The Indiana Fever, Caitlin Clark's team, are priced as a strong favorite to reach the 2026 WNBA playoffs, though qualifying is a real test in a league where only eight of fifteen teams advance. This is a single yes/no question: do the Fever make the eight-team WNBA postseason. The contract trades across roughly $6.8K in volume and resolves once the regular-season standings are final. The live board above carries the current number; this page covers what it would actually take for the Fever to be on the right side of that cut.
The Indiana Fever enter 2026 as one of the league's most-watched teams and a clear favorite to play postseason basketball, but the WNBA playoff math is tighter than the favorites' prices suggest: only eight of fifteen teams get in, so nearly half the league misses every year. That makes this market a genuine question rather than a formality, and the price reflects confidence in the Fever without treating their berth as a certainty.
This is a binary market, not a contender field. It pays out yes if the Indiana Fever qualify for the 2026 WNBA playoffs and no if they miss. The WNBA postseason takes the top eight teams by regular-season record across the single-table league, so there are no divisions to win and no separate wild-card path: a team either finishes in the top eight or watches the playoffs from home. With fifteen teams chasing eight spots, the bar is meaningfully selective, which is why even a favorite like the Fever does not price at the ceiling. The live board above shows the current price; read it there rather than here, since the number drifts with the standings.

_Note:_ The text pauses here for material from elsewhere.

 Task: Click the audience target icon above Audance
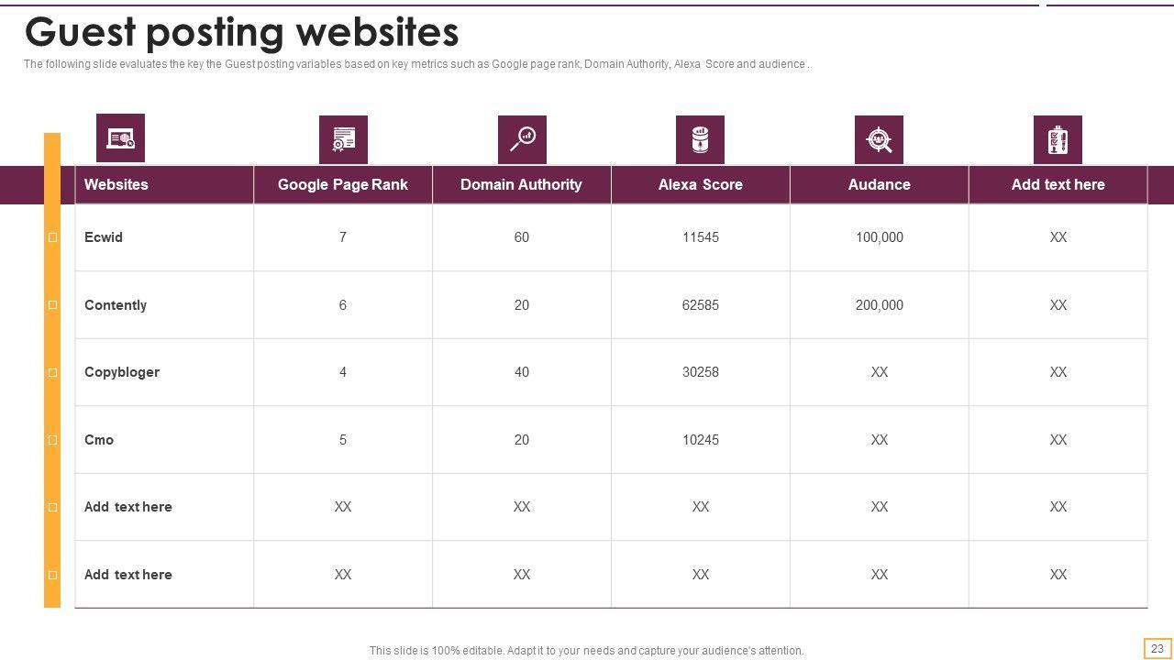point(879,139)
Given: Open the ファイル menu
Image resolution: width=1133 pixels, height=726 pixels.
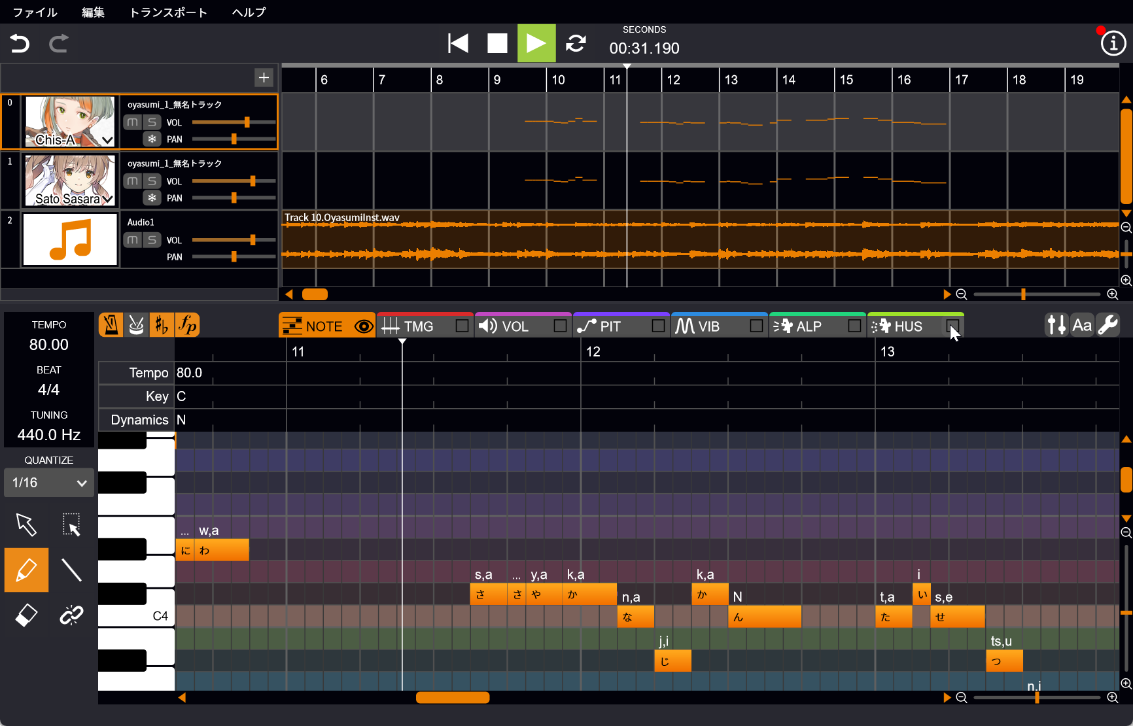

The no side is a bet that the Fever slip out of the top eight, and in a fifteen-team league that is a more live outcome than it would be in a sport that takes a larger share of its field. The realistic paths to a miss are an injury to a centerpiece of the roster, an inconsistent stretch against a deep middle class of teams all bunched around the same record, or a fast start from the bottom of the standings that compresses the race for the final seeds. Because the WNBA seeds purely on record with no division safety net, a single cold month can be the difference between a top-eight finish and an early offseason, which is exactly why the Fever, despite being favored, do not trade as a lock.
The market settles once the 2026 WNBA regular season ends and the eight-team playoff field is set. It resolves yes the moment the Fever clinch a top-eight finish and no only if they are mathematically eliminated from a top-eight spot. Tiebreakers that decide a final playoff seed count toward qualification, and the contract is unaffected by how the Fever perform once the postseason begins.
For the same roster bet at different stakes, the Fever win total prices how many regular-season games Indiana wins, the WNBA top seed market prices who finishes first overall, and the WNBA championship market carries the title odds. Browse the full slate on the sports hub or see more from Genius Staff.
Resolves yes if the Indiana Fever qualify for the 2026 WNBA playoffs, and no otherwise. The WNBA postseason field is the top eight teams by regular-season record in the single-table, fifteen-team league, with no divisions and no separate wild-card path. Qualification is determined by the final 2026 regular-season standings, with settlement once the eight-team field is set. Tiebreakers that decide a final playoff seed count toward qualification; the contract is unaffected by how the Fever perform once the postseason begins.
The market prices the Indiana Fever as a strong favorite to make the 2026 WNBA playoffs, though not a lock, since only eight of fifteen teams qualify. The live board above shows the current yes price.
It settles once the 2026 WNBA regular-season standings are final and the eight-team field is set. It resolves yes when the Fever clinch a top-eight finish and no only if they are eliminated from a top-eight spot.
The contract trades on Kalshi as a single yes/no on whether the Fever qualify for the 2026 WNBA postseason, settling on the final regular-season standings.
The WNBA takes the top eight teams out of fifteen, so nearly half the league misses the postseason every year. That makes qualifying a real test even for a favored team like the Fever, unlike leagues that admit a larger share of their field.
Watch the health of Caitlin Clark and the core roster, plus how tightly the middle of the standings is bunched, since with no division safety net a single cold stretch can push the Fever toward the top-eight cut line.